- [YOUR GOAL] Below are some records. Return exactly the lines from the one with "contact us (1343, 418)" to the one with "Designers (821, 1421)", and nothing else.

___ RECORDS FOR THE EXERCISE ___

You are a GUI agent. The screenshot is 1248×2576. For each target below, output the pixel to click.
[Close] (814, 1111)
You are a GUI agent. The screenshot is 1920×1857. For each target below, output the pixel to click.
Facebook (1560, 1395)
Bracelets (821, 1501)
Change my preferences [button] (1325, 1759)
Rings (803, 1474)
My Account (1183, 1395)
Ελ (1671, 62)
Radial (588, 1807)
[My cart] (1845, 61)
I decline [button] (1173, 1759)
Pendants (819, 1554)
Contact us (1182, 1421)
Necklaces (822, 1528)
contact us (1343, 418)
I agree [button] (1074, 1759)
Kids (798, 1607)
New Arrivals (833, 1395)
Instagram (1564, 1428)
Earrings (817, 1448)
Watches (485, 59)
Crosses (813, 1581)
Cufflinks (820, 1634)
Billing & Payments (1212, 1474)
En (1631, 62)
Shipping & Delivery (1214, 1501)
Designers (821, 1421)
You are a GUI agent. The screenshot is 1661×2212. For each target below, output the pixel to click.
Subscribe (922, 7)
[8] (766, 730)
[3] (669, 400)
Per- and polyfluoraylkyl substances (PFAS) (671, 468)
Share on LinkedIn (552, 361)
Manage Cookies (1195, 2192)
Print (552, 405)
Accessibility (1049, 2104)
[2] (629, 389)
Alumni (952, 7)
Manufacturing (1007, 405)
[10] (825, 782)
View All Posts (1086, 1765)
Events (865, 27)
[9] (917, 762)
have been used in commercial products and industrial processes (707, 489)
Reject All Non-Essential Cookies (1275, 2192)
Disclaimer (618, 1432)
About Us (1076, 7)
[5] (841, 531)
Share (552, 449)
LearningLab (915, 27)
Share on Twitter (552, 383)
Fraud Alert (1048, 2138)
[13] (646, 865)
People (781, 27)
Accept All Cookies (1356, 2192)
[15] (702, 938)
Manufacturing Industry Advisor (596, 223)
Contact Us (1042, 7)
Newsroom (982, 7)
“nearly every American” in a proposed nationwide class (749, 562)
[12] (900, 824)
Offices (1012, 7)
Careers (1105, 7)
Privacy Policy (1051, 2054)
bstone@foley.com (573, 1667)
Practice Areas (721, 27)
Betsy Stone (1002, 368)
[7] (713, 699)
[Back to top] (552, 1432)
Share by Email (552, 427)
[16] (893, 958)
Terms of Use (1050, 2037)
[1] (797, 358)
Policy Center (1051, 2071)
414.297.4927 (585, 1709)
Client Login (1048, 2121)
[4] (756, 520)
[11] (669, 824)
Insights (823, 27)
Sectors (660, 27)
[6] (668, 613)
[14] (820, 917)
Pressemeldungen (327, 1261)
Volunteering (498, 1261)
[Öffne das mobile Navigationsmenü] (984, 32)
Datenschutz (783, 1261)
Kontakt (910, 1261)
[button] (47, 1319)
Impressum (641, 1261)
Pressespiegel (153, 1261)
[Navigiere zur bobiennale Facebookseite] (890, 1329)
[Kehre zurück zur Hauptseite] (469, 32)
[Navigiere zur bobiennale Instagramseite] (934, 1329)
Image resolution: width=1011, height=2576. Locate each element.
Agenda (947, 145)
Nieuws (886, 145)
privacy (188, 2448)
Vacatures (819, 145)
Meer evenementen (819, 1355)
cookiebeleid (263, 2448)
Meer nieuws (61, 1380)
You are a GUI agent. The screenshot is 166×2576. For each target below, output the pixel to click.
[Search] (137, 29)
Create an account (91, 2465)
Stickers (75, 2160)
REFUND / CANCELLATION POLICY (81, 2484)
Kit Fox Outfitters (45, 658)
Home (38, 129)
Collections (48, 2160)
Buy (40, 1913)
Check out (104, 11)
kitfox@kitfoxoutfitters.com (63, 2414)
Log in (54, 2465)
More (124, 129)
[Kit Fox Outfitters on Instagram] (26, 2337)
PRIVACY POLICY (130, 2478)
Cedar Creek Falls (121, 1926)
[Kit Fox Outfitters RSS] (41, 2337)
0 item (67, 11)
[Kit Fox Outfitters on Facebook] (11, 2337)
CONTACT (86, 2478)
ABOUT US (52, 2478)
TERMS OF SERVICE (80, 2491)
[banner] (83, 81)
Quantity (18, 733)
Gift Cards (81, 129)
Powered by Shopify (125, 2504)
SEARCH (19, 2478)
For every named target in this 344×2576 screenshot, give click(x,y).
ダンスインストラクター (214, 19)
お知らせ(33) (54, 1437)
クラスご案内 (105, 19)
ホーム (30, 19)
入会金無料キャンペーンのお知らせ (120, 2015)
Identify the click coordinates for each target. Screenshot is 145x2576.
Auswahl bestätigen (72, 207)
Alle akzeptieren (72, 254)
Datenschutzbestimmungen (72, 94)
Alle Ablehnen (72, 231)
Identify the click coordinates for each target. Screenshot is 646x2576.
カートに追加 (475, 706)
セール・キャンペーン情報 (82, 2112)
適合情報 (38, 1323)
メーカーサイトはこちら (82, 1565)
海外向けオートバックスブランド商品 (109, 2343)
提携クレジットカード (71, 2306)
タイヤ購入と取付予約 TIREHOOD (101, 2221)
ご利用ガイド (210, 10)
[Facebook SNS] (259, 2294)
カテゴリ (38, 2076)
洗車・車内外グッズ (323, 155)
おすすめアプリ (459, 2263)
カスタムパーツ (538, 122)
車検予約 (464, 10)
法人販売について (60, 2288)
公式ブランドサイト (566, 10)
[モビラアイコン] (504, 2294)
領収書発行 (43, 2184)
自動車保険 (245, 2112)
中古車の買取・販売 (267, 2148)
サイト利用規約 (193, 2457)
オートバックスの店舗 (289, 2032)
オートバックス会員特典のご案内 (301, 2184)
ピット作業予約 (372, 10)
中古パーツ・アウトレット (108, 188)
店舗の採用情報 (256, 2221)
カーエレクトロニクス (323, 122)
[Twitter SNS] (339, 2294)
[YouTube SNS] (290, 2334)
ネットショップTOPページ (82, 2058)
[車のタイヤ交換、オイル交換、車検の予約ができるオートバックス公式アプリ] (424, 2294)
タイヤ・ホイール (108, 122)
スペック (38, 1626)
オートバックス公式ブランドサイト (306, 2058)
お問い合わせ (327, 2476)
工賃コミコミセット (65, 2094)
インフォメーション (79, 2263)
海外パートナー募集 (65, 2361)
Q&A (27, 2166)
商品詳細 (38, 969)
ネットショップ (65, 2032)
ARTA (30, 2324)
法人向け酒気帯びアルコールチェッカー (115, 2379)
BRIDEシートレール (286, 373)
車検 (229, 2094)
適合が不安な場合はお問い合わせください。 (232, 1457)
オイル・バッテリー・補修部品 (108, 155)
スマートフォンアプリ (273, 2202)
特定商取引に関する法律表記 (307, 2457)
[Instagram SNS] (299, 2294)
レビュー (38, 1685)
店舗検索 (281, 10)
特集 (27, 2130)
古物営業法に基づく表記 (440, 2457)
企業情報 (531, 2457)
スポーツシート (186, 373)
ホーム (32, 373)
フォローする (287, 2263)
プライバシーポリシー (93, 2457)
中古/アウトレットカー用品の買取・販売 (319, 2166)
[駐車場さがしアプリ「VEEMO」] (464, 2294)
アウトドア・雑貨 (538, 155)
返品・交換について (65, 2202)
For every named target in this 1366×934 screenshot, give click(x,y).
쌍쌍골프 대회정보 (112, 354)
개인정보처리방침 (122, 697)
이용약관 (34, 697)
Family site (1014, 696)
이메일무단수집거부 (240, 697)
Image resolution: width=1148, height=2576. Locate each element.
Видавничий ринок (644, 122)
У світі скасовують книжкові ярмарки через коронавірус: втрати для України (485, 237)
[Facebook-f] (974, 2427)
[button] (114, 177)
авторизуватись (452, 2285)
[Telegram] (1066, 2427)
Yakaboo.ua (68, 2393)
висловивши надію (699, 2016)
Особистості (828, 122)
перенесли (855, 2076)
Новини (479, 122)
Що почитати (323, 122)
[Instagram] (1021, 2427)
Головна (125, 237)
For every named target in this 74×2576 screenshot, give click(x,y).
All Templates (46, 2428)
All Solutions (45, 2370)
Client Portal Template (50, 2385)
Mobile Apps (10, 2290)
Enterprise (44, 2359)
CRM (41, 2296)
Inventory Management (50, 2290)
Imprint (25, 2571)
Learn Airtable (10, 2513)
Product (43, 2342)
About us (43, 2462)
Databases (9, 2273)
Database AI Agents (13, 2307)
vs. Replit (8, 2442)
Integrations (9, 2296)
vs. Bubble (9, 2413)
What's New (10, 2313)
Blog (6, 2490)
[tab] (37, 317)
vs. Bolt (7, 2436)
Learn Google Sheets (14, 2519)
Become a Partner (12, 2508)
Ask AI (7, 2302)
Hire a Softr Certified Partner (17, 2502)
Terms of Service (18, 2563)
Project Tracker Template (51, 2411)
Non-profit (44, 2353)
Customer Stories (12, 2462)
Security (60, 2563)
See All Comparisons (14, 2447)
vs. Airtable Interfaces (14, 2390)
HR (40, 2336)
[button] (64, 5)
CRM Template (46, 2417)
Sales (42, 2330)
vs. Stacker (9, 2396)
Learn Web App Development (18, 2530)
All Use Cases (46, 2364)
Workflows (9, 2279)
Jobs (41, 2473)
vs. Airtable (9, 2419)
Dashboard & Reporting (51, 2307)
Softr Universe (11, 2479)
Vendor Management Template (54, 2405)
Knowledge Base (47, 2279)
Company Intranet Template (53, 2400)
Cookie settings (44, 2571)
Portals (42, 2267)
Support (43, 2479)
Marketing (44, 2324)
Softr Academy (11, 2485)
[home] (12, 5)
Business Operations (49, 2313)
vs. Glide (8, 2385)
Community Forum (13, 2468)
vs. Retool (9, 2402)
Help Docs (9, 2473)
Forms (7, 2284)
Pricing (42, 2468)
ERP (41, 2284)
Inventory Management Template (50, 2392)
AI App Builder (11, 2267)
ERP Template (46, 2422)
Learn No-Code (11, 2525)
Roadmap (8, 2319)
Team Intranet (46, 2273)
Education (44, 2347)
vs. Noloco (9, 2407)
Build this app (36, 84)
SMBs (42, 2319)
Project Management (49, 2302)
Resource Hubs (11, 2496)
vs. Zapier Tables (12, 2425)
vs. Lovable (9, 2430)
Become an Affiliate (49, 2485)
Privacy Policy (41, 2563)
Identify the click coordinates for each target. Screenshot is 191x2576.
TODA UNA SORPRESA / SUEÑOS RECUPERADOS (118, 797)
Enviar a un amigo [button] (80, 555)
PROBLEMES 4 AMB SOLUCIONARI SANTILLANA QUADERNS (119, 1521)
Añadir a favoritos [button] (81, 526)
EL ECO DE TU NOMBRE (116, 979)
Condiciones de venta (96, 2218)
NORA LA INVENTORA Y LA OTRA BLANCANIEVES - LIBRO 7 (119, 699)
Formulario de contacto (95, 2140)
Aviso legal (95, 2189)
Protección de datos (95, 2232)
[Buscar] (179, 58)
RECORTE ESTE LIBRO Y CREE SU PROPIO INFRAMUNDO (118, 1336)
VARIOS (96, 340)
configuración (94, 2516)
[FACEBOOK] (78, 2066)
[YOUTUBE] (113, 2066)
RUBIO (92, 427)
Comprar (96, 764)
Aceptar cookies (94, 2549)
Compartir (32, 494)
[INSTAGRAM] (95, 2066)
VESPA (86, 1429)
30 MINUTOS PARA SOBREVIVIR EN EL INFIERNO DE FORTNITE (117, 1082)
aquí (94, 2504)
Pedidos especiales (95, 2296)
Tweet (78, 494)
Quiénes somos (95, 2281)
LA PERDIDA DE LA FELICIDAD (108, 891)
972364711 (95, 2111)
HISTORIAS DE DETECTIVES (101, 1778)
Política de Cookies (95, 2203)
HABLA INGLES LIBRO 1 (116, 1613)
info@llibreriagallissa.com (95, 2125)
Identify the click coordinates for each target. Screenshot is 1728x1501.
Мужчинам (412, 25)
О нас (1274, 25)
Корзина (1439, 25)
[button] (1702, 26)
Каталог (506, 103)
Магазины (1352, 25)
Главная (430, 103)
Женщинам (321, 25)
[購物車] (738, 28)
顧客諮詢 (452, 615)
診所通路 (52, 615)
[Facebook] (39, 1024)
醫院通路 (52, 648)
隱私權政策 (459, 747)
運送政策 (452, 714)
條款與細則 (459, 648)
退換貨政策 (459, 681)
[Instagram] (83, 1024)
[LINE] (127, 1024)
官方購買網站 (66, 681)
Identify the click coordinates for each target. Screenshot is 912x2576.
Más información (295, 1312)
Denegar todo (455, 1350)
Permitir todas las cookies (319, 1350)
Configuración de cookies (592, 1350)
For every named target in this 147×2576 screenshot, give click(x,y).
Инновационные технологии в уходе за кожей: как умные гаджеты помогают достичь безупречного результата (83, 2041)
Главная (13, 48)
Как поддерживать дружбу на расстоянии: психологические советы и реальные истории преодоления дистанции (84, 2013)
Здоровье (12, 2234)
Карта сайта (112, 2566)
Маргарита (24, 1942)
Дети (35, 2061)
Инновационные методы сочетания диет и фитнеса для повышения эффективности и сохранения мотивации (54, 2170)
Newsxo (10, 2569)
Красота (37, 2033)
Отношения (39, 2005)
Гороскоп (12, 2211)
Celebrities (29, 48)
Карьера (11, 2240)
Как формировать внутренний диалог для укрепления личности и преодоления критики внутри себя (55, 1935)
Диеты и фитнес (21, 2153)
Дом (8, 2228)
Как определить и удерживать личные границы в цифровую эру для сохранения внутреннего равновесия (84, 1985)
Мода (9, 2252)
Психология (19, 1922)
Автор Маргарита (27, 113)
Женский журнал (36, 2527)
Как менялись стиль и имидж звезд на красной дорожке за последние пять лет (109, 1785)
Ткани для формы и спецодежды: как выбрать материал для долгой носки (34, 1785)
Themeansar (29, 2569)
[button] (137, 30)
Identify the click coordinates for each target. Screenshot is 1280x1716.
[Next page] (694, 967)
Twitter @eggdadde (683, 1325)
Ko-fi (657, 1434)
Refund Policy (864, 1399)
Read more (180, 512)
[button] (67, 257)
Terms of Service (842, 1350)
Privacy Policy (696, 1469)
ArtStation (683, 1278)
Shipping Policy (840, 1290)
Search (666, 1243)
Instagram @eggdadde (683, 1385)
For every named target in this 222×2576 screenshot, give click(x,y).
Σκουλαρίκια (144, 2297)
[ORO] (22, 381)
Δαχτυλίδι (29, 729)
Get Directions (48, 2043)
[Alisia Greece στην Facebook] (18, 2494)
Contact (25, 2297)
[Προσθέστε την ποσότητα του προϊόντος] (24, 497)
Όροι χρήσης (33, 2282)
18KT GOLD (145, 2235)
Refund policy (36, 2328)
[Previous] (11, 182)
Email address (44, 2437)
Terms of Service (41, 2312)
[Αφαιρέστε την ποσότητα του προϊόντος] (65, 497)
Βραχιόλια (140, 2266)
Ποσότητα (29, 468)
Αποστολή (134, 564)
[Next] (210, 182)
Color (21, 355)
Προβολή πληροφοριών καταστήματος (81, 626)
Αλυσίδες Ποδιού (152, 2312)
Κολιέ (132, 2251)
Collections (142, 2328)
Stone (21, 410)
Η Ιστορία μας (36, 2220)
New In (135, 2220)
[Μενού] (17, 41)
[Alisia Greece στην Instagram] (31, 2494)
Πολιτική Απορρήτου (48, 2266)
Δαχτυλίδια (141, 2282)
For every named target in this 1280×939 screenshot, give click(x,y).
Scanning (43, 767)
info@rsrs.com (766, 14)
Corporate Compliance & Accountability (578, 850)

___

- [WRITTEN ANSWER]
contact us (1343, 418)
I agree [button] (1074, 1759)
Kids (798, 1607)
New Arrivals (833, 1395)
Instagram (1564, 1428)
Earrings (817, 1448)
Watches (485, 59)
Crosses (813, 1581)
Cufflinks (820, 1634)
Billing & Payments (1212, 1474)
En (1631, 62)
Shipping & Delivery (1214, 1501)
Designers (821, 1421)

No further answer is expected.